Part of the Food Policy Community Spotlight Series
Name: City Harvest
What they do: City Harvest helps feed the nearly 1.3 million New Yorkers facing hunger by rescuing approximately 160,000 pounds of food daily (59 million pounds projected for 2018). The organization also advocates at the city, state, and federal levels for policies and actions to alleviate hunger and food insecurity, and to ensure access to healthy and affordable food for all New Yorkers.
How they do it: Through relationships with farms, restaurants, grocers, and manufacturers, City Harvest collects nutritious food that would otherwise go to waste and delivers it free of charge to 500 soup kitchens, food pantries, and other community food programs across the five boroughs.
Mission: City Harvest works towards ending hunger in communities throughout New York City. They do this through food rescue, distribution, education and other practical, innovative solutions.

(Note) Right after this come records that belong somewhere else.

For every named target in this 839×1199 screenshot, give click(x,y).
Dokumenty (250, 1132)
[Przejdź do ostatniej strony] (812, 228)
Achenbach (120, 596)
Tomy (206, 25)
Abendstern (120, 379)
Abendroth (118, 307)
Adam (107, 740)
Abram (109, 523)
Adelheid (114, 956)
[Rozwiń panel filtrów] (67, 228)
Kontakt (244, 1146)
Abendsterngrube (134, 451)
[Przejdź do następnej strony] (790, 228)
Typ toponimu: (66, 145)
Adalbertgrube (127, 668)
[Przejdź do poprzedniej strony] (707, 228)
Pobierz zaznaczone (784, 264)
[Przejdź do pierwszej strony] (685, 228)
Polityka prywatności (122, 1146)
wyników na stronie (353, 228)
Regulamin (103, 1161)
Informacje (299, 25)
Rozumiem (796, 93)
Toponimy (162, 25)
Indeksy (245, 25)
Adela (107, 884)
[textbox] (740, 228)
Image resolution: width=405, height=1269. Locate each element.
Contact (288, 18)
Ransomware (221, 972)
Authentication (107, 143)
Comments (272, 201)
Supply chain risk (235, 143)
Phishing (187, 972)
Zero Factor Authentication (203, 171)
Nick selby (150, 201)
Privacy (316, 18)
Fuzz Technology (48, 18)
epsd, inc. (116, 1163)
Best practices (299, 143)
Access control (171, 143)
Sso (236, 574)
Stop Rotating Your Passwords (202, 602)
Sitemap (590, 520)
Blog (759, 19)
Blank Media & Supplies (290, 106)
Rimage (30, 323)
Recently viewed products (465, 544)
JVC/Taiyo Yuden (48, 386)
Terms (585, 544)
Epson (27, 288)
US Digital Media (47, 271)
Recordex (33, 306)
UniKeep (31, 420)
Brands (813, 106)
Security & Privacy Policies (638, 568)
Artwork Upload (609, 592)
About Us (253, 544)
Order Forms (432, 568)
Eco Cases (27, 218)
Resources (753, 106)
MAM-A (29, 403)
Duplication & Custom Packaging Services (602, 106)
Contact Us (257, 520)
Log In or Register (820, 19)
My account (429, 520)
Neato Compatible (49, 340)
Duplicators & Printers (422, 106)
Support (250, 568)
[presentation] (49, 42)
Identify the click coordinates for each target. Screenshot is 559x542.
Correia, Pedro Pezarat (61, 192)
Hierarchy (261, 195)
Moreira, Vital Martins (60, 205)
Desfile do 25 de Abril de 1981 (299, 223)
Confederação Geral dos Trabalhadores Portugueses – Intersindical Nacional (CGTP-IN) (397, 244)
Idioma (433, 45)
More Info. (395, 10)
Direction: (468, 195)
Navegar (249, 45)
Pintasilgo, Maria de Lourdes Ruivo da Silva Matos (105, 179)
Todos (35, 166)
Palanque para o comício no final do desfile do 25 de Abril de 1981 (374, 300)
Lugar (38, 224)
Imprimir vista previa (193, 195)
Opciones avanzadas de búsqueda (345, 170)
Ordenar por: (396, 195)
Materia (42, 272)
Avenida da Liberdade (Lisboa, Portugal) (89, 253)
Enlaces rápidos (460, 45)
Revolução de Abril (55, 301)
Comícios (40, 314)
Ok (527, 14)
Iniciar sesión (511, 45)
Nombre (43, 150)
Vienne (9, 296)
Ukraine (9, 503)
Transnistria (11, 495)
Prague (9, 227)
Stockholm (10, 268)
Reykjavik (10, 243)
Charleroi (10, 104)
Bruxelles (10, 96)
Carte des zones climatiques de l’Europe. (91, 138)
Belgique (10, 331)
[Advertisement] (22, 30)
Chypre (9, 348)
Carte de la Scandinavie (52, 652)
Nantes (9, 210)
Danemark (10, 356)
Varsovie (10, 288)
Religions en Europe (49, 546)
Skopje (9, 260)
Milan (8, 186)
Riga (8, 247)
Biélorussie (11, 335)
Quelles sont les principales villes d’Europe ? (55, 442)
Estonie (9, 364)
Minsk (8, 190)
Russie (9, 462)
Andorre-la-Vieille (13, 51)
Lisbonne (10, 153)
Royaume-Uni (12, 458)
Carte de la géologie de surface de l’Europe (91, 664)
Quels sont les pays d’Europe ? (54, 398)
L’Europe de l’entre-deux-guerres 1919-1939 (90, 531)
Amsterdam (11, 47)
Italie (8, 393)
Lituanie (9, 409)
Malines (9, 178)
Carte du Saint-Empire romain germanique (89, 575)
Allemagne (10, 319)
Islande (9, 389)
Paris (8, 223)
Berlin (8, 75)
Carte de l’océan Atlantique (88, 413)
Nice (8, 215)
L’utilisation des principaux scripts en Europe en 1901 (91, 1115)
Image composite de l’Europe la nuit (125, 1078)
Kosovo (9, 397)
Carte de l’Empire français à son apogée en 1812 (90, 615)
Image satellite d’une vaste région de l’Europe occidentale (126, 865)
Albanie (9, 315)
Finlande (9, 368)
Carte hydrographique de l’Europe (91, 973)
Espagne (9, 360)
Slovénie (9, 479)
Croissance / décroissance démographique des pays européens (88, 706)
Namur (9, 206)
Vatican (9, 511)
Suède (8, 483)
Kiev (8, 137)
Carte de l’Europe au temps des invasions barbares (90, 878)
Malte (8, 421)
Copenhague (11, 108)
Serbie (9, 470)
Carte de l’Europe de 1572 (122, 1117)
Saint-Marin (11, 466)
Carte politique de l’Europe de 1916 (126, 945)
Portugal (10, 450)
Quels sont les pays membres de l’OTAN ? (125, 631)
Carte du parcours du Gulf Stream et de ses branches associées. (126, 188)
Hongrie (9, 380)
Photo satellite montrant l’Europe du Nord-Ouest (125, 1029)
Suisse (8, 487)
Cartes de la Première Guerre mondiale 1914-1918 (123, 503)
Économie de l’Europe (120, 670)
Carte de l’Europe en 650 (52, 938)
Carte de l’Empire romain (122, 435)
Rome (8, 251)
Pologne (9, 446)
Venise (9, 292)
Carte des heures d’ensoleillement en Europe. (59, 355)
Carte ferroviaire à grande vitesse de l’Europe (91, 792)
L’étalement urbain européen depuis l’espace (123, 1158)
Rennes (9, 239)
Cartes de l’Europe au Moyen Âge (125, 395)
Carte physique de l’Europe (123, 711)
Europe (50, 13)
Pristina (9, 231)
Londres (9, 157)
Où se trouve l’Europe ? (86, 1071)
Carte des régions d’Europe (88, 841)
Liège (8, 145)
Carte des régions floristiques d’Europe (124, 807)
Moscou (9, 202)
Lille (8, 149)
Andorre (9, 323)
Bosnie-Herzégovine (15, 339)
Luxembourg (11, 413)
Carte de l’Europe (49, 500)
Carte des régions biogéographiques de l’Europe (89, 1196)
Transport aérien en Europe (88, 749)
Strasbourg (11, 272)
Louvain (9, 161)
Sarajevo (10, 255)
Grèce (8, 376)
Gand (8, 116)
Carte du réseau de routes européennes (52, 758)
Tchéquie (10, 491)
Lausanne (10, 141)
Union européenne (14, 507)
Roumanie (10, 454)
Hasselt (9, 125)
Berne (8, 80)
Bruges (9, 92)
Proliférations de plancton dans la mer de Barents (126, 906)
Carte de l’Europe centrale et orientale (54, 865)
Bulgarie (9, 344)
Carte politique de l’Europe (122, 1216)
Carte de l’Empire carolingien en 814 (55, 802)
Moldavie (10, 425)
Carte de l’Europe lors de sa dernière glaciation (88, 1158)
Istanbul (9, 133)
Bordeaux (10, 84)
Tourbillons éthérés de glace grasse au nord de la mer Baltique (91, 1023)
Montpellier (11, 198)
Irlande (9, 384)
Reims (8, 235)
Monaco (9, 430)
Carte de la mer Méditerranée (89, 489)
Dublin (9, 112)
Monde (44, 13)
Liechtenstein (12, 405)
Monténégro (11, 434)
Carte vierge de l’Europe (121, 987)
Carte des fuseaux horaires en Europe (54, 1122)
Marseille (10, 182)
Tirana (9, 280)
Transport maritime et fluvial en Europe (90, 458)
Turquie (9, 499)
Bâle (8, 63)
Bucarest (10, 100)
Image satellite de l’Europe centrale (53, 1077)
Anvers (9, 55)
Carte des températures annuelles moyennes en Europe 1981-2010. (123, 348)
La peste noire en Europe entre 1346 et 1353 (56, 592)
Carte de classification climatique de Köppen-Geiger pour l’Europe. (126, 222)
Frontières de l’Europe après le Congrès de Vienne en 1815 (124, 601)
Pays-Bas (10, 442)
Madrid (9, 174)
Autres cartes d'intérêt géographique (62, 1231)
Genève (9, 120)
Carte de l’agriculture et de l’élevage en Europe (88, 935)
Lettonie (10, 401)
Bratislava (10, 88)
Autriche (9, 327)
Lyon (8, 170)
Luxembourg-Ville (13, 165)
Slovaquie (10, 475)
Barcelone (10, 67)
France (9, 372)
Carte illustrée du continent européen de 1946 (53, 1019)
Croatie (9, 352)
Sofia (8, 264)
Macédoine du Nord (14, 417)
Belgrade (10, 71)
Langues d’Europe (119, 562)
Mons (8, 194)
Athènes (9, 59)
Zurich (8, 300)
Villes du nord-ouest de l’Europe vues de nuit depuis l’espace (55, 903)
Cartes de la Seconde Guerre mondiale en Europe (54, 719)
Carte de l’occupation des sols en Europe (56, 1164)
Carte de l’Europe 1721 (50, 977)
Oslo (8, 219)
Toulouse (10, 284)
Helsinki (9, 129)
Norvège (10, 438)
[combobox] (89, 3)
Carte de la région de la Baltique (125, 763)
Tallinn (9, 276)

Latest project/campaign: City Harvest recently piloted new distribution models to get more food to neighbors in need by (1) creating mobile food distributions for communities that do not have existing community food programs and (2) delivering food to soup kitchens and food pantries just in time for their distribution hours, eliminating the need for storage. They opened three additional Mobile Markets between 2016 and 2017 and currently operate a total of fifteen throughout the five boroughs. Mobile Markets are open-air farmers’ market-stye direct distribution venues that offer free, fresh produce to residents in low-income communities, Each market serves about 500 residents.
Major Funding: 99 percent of donations come from private sources, although City Harvest occasionally receives small yearly grants from government sources.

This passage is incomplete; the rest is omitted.